You’ve likely heard a friend, coworker, or neighbor talk about how a medication was declined by their insurance. When looking around to select the appropriate PBM for your needs, it’s important to make sure that the PBM determines coverage based on standards of care from respected clinical organizations and not by which medication or regimen will generate the greatest revenue.

With the PBM-owned specialty pharmacy, there is an incentive to follow standards, because in this instance, compliance brings higher sales. Contrast this to the passive model. There’s no incentive to follow standards, contact members or providers, or validate continuation therapy. With the integrated model, compliance and standards are jointly developed. The partnership focuses on patient care as well as reducing client costs.

One Way Specialty Drug Costs Can Be Reduced

We determined that 28% of individuals started on specialty medications do not continue the therapy. Sometimes this can be due to a severe reaction. Other times, it could be that the medication isn’t effective.

Our program limits the supply of medication dispensed on new therapies of specialty medications to 14 days. By limiting the initial fill, not only do we help ensure that the patient is getting the correct treatment for their needs, but we also save half the cost associated with discontinuing the therapy. Again, our transparent model aligns incentives. PBMS that generate revenue from the sale of the prescription are unlikely to adopt programs that reduce the unit quantity of the prescription.

Other Important Considerations with Specialty Pharmaceuticals

There are four other ways that PBMS work to ensure that specialty pharmaceuticals are managed well: ensuring appropriate utilization, correct sourcing, looking at alternate funding, and alignment of incentives.
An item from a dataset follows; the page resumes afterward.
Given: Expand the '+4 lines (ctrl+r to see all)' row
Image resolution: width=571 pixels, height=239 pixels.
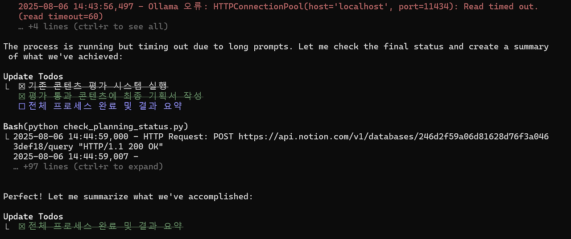Looking at the screenshot, I should tap(93, 26).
When it comes to ensuring appropriate utilization, it means that PBMs need to ensure that the patient has followed all accepted clinical protocols – there’s often a failure rate just because the patient didn’t follow the correct procedure. This also means ensuring that the dosing and duration of the prescription will be the most effective for the individual. Finally, in addition to limiting those first fills, monitoring for compliance, patient tolerance, and the effectiveness of the medication is vital to success.

Your PBM should be acting aggressively when it comes to contracting with pharmaceutical companies for the best prices. Finally, they should also be willing to cover alternative providers, including 340B and international providers.

Another important consideration when selecting the PBM and specialty pharmaceutical provider best for your needs is whether they offer alternate funding sources including copay assistance and patient assistance.

Finally, it is best if your PBM aligns its incentives with patients. A pass-through, transparent PBM does this quite well. Since transparent PBMs charge a flat rate for transactions to make their profits rather than rely on drug rebates and discounts, those savings pass on to plan sponsors.